Around this time, Lovejoy started firearms training and became close with her gun instructor, Weldon McDavid, a former Marine sniper. Weeks later, the court ruled that there was no evidence that Mulvihill had sexually assaulted Lovejoy, and that they should share custody fifty-fifty. According to Lovejoy, McDavid was furious for her.

With a new name in the mix, authorities tested the feces at the crime scene against McDavid's DNA. It was a match. After executing a search warrant at McDavid's property, investigators also located the gun used in Mulvihill's shooting.

Authorites then found security footage of the person who purchased the burner phone that made the anonymous call to Mulvihill — his soon-to-be-ex-wife, Diana Lovejoy. During questioning, Lovejoy admitted that she purchased the burner phone that was used to call her ex the night of the incident.

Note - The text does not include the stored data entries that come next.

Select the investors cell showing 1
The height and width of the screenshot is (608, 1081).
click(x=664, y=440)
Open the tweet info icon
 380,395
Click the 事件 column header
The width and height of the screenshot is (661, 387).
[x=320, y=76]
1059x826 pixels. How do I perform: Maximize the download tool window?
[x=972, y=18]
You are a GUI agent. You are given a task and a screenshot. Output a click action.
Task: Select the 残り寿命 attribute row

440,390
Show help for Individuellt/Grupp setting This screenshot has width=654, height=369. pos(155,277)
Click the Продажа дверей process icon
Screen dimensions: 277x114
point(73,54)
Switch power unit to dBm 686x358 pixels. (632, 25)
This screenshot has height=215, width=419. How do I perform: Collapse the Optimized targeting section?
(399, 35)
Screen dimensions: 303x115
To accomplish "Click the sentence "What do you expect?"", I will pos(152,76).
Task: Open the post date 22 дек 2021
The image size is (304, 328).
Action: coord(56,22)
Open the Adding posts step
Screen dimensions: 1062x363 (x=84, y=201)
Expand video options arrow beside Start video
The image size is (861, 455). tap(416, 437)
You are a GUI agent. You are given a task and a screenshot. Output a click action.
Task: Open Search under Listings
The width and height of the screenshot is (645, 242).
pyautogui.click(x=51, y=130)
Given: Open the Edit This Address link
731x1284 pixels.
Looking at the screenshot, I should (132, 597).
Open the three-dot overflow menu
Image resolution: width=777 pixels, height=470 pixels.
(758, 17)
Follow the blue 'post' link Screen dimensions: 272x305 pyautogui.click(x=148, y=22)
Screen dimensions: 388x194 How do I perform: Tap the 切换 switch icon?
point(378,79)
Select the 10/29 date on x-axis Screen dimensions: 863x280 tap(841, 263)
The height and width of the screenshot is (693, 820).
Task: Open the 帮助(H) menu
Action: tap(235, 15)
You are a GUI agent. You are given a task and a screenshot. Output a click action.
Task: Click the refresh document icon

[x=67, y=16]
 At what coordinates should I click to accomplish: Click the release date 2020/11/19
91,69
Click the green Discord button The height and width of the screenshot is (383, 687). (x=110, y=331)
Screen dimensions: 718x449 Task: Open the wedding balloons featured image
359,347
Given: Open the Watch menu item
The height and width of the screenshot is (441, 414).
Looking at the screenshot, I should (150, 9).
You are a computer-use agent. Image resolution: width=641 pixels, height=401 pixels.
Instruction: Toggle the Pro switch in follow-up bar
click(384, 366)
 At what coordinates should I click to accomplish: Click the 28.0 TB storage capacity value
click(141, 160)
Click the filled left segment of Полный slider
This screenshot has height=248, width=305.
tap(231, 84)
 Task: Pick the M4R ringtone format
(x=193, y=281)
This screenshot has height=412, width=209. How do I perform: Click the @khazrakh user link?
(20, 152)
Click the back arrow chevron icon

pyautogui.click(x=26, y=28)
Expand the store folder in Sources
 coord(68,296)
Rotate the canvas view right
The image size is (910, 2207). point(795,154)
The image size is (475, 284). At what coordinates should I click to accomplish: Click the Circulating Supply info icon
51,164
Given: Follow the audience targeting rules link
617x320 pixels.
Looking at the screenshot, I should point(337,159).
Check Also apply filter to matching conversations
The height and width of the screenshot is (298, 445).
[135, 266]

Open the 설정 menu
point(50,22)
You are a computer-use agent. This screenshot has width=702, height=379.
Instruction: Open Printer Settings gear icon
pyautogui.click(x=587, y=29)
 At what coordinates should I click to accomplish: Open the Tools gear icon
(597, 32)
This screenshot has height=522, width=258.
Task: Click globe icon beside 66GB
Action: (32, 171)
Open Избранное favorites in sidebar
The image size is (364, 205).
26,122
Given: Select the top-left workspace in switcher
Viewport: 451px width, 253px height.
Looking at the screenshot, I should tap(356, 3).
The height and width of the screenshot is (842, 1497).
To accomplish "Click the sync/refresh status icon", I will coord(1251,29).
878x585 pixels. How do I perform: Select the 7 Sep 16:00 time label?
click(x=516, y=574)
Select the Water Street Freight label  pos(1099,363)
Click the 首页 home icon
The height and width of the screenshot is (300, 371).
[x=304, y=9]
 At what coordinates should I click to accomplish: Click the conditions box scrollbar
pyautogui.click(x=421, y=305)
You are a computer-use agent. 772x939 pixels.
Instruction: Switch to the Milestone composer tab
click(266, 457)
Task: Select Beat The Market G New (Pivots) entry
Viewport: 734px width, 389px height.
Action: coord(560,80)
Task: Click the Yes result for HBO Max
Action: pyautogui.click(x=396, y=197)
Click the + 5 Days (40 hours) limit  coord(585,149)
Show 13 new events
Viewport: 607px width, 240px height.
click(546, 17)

She also said that she and McDavid were more than just gun buddies — they were having an affair, and he had offered to help her regain full custody of her son. 

Felix Salazar of the Carlsbad Police told "Snapped," "McDavid told her that he would protect her and help her out with the custody battle and put together this idea of luring him to an area where McDavid can scare him, and then she can get custody of her son."

McDavid was also reportedly paid $2,000 to carry out the assassination. 

Lovejoy and McDavid were arrested for attempted murder and conspiracy to commit murder, reported Fox5 San Diego. Everyone in town was shocked, especially the Mulvihill.

"He’d never in his wildest dreams imagined that his wife could have been behind it. He just, he simply could not believe it," said Brenton.

Lovejoy and McDavid both pleaded not guilty and denied that they conspired to murder Mulvihill. McDavid said that with his background, if he had really intended to gun down Mulvhill, he would not have missed the kill shot.

“I could hit that person — center mass — 100 yards away without any problem,” he said.

On November 13, 2017, Lovejoy and McDavid were convicted of conspiracy to commit murder and attempted murder, reported The San Diego Tribune. Lovejoy received 26 years to life, while McDavid got 50 years to life, according to Fox5 San Diego.